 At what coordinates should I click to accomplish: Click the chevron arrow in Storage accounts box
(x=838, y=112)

---

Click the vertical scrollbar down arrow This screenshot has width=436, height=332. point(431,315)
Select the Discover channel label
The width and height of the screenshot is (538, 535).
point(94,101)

• _SHORT PROBLEM_
Lay out as a Markdown table with columns Num and Line everything from the line containing "At what coordinates" down to the line containing "(x=838, y=112)", numbering each line and omitting blank ones.

• _THE SOLUTION_
| Num | Line |
|---|---|
| 1 |  At what coordinates should I click to accomplish: Click the chevron arrow in Storage accounts box |
| 2 | (x=838, y=112) |